>> BEGIN PROVIDED DATA

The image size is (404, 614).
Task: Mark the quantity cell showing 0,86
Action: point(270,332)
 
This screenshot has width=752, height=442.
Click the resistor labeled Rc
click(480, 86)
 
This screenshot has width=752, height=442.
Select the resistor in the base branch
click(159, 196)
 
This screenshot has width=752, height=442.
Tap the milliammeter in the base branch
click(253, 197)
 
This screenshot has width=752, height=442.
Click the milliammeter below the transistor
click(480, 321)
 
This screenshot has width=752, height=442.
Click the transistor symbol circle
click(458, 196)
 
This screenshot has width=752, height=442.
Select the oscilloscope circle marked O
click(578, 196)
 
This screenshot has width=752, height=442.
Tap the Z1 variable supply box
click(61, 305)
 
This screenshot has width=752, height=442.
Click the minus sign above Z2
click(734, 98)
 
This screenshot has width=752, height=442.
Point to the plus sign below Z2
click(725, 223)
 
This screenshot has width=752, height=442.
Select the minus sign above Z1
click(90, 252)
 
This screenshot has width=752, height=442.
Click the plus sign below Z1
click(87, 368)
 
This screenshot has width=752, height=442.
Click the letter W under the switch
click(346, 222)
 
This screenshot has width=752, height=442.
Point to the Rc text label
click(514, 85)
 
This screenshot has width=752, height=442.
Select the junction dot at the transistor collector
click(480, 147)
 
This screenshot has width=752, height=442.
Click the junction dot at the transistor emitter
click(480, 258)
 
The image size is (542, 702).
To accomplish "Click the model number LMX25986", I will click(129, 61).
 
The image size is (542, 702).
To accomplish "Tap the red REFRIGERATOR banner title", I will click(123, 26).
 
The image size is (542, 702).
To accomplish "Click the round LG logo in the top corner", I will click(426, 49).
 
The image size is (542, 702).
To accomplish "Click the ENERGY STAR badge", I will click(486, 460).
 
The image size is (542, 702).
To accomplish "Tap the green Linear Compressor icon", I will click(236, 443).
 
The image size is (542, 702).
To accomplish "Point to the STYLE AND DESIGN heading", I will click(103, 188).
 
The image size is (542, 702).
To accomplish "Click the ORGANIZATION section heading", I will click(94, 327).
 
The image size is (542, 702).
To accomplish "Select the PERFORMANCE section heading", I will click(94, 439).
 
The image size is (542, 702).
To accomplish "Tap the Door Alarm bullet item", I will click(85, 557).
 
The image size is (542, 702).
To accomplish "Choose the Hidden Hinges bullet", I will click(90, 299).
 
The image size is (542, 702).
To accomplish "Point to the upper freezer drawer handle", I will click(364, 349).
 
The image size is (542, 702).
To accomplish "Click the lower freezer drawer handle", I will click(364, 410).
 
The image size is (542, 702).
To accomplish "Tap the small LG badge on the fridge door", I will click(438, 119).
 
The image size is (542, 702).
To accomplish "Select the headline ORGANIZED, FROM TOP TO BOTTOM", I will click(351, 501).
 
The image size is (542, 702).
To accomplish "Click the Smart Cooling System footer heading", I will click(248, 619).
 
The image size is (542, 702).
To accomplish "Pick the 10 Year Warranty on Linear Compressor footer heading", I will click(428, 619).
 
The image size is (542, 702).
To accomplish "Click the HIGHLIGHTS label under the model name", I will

>> END PROVIDED DATA

REQUIREMENTS ::
Copy out every record above word for word, keeping each line as it stands.

EXERCISE OUTPUT ::
The image size is (404, 614).
Task: Mark the quantity cell showing 0,86
Action: point(270,332)
 
This screenshot has width=752, height=442.
Click the resistor labeled Rc
click(480, 86)
 
This screenshot has width=752, height=442.
Select the resistor in the base branch
click(159, 196)
 
This screenshot has width=752, height=442.
Tap the milliammeter in the base branch
click(253, 197)
 
This screenshot has width=752, height=442.
Click the milliammeter below the transistor
click(480, 321)
 
This screenshot has width=752, height=442.
Click the transistor symbol circle
click(458, 196)
 
This screenshot has width=752, height=442.
Select the oscilloscope circle marked O
click(578, 196)
 
This screenshot has width=752, height=442.
Tap the Z1 variable supply box
click(61, 305)
 
This screenshot has width=752, height=442.
Click the minus sign above Z2
click(734, 98)
 
This screenshot has width=752, height=442.
Point to the plus sign below Z2
click(725, 223)
 
This screenshot has width=752, height=442.
Select the minus sign above Z1
click(90, 252)
 
This screenshot has width=752, height=442.
Click the plus sign below Z1
click(87, 368)
 
This screenshot has width=752, height=442.
Click the letter W under the switch
click(346, 222)
 
This screenshot has width=752, height=442.
Point to the Rc text label
click(514, 85)
 
This screenshot has width=752, height=442.
Select the junction dot at the transistor collector
click(480, 147)
 
This screenshot has width=752, height=442.
Click the junction dot at the transistor emitter
click(480, 258)
 
The image size is (542, 702).
To accomplish "Click the model number LMX25986", I will click(129, 61).
 
The image size is (542, 702).
To accomplish "Tap the red REFRIGERATOR banner title", I will click(123, 26).
 
The image size is (542, 702).
To accomplish "Click the round LG logo in the top corner", I will click(426, 49).
 
The image size is (542, 702).
To accomplish "Click the ENERGY STAR badge", I will click(486, 460).
 
The image size is (542, 702).
To accomplish "Tap the green Linear Compressor icon", I will click(236, 443).
 
The image size is (542, 702).
To accomplish "Point to the STYLE AND DESIGN heading", I will click(103, 188).
 
The image size is (542, 702).
To accomplish "Click the ORGANIZATION section heading", I will click(94, 327).
 
The image size is (542, 702).
To accomplish "Select the PERFORMANCE section heading", I will click(94, 439).
 
The image size is (542, 702).
To accomplish "Tap the Door Alarm bullet item", I will click(85, 557).
 
The image size is (542, 702).
To accomplish "Choose the Hidden Hinges bullet", I will click(90, 299).
 
The image size is (542, 702).
To accomplish "Point to the upper freezer drawer handle", I will click(364, 349).
 
The image size is (542, 702).
To accomplish "Click the lower freezer drawer handle", I will click(364, 410).
 
The image size is (542, 702).
To accomplish "Tap the small LG badge on the fridge door", I will click(438, 119).
 
The image size is (542, 702).
To accomplish "Select the headline ORGANIZED, FROM TOP TO BOTTOM", I will click(351, 501).
 
The image size is (542, 702).
To accomplish "Click the Smart Cooling System footer heading", I will click(248, 619).
 
The image size is (542, 702).
To accomplish "Pick the 10 Year Warranty on Linear Compressor footer heading", I will click(428, 619).
 
The image size is (542, 702).
To accomplish "Click the HIGHLIGHTS label under the model name", I will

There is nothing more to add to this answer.